WFSR (970 AM) is a radio station broadcasting a Southern Gospel format. It is licensed to Harlan, Kentucky, United States. The station is currently owned by Eastern Broadcasting Company and features programming from Salem Communications.[1] The station had broadcast 1470 AM until 1990, before being granted permission by the FCC to change its frequency. The WFSR call letters applied for as an abbreviation for "fourteen seventy radio", and have been used ever since the Kentucky station went on the air in 1976. Since 1990, its facilities have been shared with Eastern Broadcasting's FM station, WTUK.

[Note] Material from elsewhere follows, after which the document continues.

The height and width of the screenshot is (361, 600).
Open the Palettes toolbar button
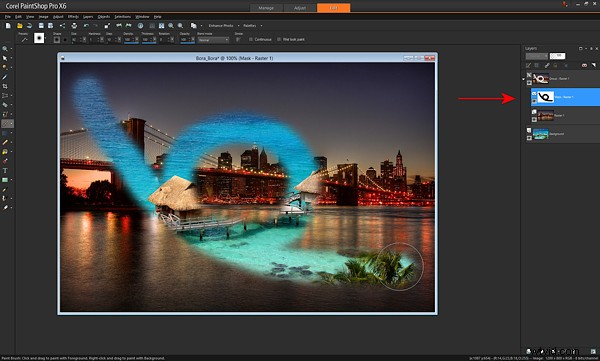[252, 26]
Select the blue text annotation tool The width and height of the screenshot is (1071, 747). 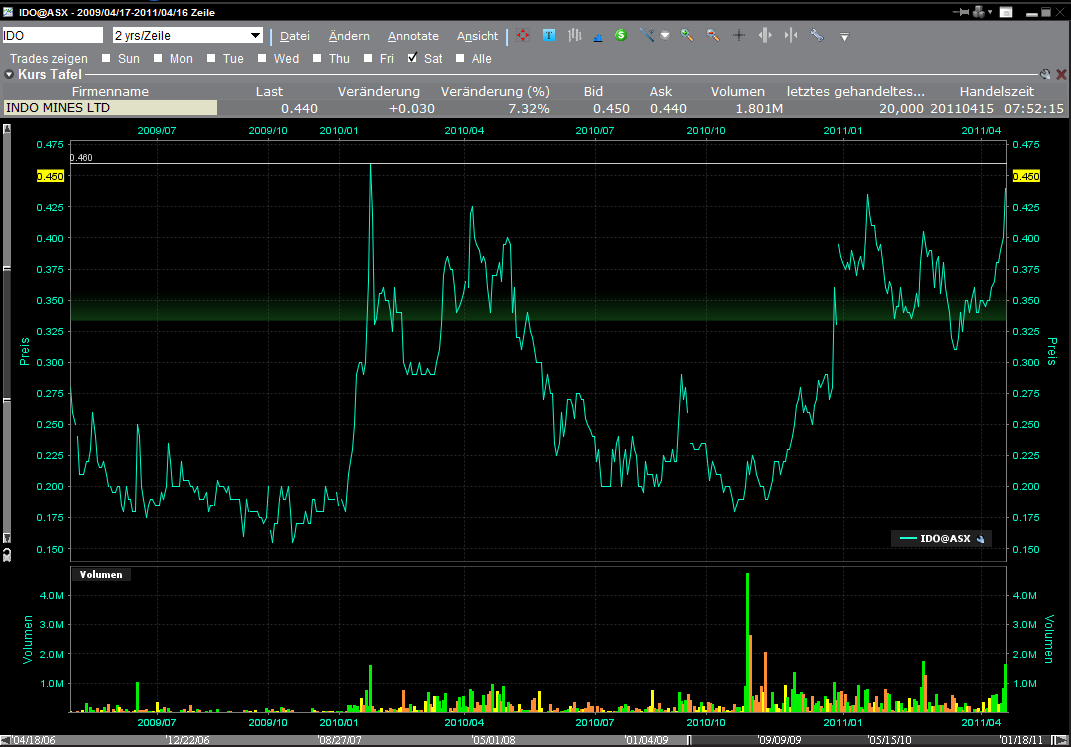tap(549, 36)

An earlier WFSR in New York

Previously, the call letters had been those of a radio station in Bath, New York, WFSR (1380 AM), for the first 12 years of its existence after it began broadcasting on November 17, 1962, with the call letters WFSR as a 500 watt "daytimer" (a station that broadcast from 6:00 AM until sunset) until 1973. It was known as "Friendly Steuben Radio" (the village of Bath being located in Steuben County, New York) and the format was Country Western / Talk. In 1974, the station changed its call letters to WGHT when the station was sold to Walter Taylor, who applied for the call sign in memory of his grandfather, Greyton H. Taylor. After the station began simulcasting with its sister station WEKT-FM of Hammondsport, the former WFSR/WGHT became WVIN-FM in 1975, while WEKT-FM became WVIN-FM. By 1987, the license city for WVIN-FM had been changed to Bath, New York.

External links

Notes and References

  1. Web site: WFSR Facility Record . United States Federal Communications Commission, audio division .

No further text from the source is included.